[EXERCISE]
From the line that includes "Task: Open the Playlists page" to the closing line of the data, please transcribe every line exactly and add nothing.
-*-
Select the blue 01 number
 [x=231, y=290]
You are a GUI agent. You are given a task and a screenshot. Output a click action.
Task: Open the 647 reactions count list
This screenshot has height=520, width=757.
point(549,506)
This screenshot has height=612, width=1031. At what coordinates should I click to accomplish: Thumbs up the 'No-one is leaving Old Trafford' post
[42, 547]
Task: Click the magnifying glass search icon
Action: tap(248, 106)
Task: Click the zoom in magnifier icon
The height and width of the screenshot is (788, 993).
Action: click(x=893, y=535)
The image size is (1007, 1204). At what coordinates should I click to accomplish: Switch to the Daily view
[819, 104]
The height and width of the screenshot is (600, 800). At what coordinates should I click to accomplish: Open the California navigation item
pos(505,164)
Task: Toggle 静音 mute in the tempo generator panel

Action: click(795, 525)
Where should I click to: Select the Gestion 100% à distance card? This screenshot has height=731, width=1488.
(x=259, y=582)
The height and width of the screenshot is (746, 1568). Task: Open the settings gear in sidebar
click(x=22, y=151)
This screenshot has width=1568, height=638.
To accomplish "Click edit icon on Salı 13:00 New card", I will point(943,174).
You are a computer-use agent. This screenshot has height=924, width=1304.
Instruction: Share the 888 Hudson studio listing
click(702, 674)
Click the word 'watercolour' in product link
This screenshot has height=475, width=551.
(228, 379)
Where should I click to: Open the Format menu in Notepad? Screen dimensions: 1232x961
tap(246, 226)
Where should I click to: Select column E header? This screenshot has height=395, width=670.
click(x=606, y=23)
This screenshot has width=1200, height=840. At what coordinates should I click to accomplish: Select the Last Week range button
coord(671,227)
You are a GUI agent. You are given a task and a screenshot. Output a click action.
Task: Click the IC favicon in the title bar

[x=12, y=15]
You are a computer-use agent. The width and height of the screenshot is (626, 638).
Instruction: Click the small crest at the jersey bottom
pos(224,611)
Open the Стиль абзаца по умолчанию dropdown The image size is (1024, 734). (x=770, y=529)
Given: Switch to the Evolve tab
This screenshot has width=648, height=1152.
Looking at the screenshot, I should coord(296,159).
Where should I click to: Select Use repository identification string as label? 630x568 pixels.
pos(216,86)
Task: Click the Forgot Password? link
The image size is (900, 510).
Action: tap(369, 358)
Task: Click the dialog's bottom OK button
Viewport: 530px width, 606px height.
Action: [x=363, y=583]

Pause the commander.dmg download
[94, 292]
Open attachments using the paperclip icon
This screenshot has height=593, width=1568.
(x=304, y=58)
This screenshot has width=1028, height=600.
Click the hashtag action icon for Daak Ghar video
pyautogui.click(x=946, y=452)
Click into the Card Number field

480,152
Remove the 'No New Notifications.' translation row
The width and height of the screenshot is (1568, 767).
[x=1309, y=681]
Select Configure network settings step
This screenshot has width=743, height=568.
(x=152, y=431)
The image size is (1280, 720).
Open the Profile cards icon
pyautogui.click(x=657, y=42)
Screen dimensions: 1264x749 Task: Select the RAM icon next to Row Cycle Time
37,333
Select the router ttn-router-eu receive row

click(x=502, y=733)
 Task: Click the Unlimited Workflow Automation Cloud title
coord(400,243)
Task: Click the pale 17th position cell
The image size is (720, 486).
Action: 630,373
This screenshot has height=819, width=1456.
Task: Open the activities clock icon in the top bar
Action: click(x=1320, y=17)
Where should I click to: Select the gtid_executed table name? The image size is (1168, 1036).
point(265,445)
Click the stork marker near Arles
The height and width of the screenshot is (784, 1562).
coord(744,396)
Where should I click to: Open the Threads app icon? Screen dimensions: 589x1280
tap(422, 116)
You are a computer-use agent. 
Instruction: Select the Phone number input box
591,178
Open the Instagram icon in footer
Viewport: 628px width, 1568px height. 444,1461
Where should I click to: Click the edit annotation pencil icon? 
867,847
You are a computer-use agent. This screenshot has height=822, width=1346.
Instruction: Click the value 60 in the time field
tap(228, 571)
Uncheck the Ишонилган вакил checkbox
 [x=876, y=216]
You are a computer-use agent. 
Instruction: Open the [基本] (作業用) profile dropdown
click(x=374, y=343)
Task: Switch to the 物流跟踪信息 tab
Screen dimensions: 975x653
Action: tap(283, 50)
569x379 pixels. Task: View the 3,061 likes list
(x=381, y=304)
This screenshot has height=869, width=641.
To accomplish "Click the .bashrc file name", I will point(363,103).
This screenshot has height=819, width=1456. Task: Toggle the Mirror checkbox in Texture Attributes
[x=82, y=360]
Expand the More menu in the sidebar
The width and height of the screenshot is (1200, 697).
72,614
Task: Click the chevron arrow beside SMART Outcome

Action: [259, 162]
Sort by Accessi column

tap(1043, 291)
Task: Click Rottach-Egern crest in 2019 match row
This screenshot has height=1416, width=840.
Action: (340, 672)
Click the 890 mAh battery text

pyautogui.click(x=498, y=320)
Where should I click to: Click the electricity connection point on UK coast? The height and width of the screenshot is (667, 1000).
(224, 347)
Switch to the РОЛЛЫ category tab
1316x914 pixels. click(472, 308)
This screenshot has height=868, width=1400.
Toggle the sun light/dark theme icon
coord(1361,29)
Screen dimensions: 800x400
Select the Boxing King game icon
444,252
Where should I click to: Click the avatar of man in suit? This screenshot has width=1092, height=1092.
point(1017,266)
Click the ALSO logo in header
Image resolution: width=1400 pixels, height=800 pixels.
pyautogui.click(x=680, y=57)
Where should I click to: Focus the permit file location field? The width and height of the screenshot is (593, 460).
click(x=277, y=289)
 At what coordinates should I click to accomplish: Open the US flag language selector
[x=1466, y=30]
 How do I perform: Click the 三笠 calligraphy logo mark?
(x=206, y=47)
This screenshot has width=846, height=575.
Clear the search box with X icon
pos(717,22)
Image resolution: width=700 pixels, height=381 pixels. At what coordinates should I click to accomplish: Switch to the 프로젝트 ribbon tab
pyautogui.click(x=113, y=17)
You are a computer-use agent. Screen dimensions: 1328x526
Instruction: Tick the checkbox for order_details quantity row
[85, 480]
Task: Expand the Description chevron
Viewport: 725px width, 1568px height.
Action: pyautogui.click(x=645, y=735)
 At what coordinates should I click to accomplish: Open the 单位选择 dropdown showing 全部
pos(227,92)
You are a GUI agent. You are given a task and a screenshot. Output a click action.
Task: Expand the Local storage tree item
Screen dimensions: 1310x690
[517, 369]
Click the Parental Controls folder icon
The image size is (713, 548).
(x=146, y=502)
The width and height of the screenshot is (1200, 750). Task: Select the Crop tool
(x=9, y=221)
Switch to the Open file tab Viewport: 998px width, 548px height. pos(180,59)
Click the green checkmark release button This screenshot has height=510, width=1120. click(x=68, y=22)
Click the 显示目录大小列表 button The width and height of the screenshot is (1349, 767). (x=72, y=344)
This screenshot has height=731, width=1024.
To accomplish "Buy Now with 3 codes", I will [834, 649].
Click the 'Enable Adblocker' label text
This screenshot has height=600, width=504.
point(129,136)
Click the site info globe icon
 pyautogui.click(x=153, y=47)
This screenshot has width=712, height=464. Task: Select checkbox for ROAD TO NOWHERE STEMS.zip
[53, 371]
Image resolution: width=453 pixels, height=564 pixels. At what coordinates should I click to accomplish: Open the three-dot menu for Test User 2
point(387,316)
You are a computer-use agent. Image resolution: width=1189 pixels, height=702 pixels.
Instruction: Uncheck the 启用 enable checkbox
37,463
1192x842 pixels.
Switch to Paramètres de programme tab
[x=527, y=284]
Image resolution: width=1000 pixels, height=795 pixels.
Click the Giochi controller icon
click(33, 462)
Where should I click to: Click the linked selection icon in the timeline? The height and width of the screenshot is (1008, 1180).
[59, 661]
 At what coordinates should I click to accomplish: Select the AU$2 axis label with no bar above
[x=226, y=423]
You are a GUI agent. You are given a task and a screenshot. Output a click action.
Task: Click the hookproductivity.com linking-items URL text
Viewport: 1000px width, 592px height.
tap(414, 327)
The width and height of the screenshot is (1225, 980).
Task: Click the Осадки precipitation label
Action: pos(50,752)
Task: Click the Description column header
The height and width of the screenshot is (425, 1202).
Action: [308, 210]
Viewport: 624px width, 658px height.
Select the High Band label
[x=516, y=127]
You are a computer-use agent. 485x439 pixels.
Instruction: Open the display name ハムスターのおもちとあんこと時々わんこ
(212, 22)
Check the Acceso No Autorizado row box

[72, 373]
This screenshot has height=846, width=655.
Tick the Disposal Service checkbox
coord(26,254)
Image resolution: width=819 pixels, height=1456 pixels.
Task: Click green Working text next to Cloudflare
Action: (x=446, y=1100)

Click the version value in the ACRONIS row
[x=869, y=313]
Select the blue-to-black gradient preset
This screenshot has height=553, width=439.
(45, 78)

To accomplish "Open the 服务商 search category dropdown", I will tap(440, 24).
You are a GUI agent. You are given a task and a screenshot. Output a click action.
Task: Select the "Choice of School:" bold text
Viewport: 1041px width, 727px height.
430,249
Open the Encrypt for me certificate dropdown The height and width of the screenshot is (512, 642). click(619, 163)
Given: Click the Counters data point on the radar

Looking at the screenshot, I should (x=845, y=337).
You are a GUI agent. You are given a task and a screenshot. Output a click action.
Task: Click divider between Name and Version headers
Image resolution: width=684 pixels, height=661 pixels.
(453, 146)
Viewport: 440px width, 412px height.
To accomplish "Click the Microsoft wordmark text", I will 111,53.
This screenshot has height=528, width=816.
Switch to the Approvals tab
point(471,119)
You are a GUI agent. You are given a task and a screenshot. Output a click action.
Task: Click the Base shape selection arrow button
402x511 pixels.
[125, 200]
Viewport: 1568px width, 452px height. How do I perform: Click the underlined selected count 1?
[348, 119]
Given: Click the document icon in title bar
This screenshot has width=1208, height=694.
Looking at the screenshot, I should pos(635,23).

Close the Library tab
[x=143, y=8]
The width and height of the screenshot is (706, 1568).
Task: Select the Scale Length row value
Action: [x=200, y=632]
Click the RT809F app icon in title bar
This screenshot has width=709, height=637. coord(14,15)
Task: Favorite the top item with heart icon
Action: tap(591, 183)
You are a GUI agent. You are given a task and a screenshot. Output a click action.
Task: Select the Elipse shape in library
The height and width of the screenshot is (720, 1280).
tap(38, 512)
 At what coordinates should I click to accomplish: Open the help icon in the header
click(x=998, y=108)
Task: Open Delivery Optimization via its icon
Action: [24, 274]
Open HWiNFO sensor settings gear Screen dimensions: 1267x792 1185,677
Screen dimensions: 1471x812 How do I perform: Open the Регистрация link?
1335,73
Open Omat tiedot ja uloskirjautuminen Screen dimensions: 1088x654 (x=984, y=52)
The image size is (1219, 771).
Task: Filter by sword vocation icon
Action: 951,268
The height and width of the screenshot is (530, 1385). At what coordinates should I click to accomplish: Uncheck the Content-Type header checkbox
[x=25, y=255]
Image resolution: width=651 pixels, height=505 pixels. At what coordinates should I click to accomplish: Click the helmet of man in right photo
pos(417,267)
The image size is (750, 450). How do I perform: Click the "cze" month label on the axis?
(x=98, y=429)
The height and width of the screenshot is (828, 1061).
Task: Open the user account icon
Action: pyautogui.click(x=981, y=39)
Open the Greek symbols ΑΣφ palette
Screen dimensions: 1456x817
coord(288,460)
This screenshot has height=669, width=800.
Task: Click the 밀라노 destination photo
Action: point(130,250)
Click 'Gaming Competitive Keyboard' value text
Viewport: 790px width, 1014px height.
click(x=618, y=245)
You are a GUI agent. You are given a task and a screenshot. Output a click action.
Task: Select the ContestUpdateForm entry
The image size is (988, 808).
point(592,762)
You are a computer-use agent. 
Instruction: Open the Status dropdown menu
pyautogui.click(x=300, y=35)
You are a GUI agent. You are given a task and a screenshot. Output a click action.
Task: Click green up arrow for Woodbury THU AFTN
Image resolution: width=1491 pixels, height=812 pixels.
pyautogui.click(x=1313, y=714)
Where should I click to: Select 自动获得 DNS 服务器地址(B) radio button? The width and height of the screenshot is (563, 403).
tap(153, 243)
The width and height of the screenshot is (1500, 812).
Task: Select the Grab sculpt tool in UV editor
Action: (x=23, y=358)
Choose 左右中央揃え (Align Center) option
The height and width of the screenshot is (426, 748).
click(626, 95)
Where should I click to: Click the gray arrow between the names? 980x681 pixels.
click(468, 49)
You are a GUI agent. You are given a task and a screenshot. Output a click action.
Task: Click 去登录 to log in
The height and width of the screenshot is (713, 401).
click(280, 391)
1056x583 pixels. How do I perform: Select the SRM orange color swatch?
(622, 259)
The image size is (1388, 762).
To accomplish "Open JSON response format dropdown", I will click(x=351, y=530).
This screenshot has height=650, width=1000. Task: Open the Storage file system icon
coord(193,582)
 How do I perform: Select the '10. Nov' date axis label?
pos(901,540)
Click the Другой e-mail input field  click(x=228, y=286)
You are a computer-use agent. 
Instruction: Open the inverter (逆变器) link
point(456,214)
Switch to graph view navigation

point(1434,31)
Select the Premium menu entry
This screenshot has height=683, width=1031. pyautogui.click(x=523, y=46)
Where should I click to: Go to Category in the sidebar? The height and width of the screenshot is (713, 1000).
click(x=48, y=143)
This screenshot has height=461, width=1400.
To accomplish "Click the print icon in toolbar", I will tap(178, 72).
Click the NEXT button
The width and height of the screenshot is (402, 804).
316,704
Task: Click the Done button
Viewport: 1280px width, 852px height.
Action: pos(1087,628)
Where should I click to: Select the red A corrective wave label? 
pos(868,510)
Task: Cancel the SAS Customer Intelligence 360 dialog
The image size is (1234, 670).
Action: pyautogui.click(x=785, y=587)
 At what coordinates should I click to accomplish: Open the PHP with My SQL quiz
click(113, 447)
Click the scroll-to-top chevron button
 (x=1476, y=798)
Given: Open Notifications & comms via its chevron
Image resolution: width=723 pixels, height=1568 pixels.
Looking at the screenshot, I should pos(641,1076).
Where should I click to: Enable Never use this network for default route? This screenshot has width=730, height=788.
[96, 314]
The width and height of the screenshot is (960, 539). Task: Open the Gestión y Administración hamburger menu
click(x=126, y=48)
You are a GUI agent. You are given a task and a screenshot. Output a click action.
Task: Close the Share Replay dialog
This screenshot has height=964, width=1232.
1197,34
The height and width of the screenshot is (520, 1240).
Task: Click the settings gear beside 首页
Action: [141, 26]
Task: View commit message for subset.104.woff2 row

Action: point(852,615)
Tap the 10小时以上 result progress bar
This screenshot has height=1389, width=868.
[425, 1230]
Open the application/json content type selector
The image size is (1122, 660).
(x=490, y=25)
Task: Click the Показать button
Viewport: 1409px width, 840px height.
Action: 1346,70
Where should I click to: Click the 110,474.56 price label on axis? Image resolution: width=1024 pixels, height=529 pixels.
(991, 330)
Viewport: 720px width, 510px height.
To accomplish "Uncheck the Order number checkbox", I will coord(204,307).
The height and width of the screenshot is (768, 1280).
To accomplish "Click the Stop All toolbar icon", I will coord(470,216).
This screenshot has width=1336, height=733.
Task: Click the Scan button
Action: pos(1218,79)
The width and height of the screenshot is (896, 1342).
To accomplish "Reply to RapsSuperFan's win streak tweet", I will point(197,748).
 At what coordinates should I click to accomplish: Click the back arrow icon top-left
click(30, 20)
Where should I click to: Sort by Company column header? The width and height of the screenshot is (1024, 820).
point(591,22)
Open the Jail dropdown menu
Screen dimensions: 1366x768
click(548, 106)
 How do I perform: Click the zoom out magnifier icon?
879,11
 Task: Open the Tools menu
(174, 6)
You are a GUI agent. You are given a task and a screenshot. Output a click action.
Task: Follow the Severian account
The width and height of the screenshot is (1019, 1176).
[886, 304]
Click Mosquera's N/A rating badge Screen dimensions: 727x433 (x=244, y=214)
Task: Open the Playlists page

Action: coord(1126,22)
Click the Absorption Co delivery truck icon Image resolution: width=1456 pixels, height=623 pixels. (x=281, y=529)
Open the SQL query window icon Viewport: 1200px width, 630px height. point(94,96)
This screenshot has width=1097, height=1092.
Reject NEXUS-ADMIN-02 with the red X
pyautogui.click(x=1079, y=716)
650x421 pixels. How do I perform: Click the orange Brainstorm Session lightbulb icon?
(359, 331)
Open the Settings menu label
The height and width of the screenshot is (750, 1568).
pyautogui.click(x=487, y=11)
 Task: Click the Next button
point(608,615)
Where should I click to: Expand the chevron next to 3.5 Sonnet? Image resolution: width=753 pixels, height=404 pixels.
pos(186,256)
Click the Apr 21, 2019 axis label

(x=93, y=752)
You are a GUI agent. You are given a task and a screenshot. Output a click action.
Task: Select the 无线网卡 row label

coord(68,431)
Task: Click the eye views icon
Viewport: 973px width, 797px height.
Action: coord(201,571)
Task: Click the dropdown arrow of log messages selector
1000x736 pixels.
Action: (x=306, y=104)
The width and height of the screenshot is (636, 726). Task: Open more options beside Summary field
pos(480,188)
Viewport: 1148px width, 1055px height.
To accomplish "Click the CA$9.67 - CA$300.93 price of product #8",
-*-
[ANSWER FOR THE TASK]
Task: Open the Playlists page

Action: coord(1126,22)
Click the Absorption Co delivery truck icon Image resolution: width=1456 pixels, height=623 pixels. (x=281, y=529)
Open the SQL query window icon Viewport: 1200px width, 630px height. point(94,96)
This screenshot has width=1097, height=1092.
Reject NEXUS-ADMIN-02 with the red X
pyautogui.click(x=1079, y=716)
650x421 pixels. How do I perform: Click the orange Brainstorm Session lightbulb icon?
(359, 331)
Open the Settings menu label
The height and width of the screenshot is (750, 1568).
pyautogui.click(x=487, y=11)
 Task: Click the Next button
point(608,615)
Where should I click to: Expand the chevron next to 3.5 Sonnet? Image resolution: width=753 pixels, height=404 pixels.
pos(186,256)
Click the Apr 21, 2019 axis label

(x=93, y=752)
You are a GUI agent. You are given a task and a screenshot. Output a click action.
Task: Select the 无线网卡 row label

coord(68,431)
Task: Click the eye views icon
Viewport: 973px width, 797px height.
Action: coord(201,571)
Task: Click the dropdown arrow of log messages selector
1000x736 pixels.
Action: (x=306, y=104)
The width and height of the screenshot is (636, 726). Task: Open more options beside Summary field
pos(480,188)
Viewport: 1148px width, 1055px height.
To accomplish "Click the CA$9.67 - CA$300.93 price of product #8",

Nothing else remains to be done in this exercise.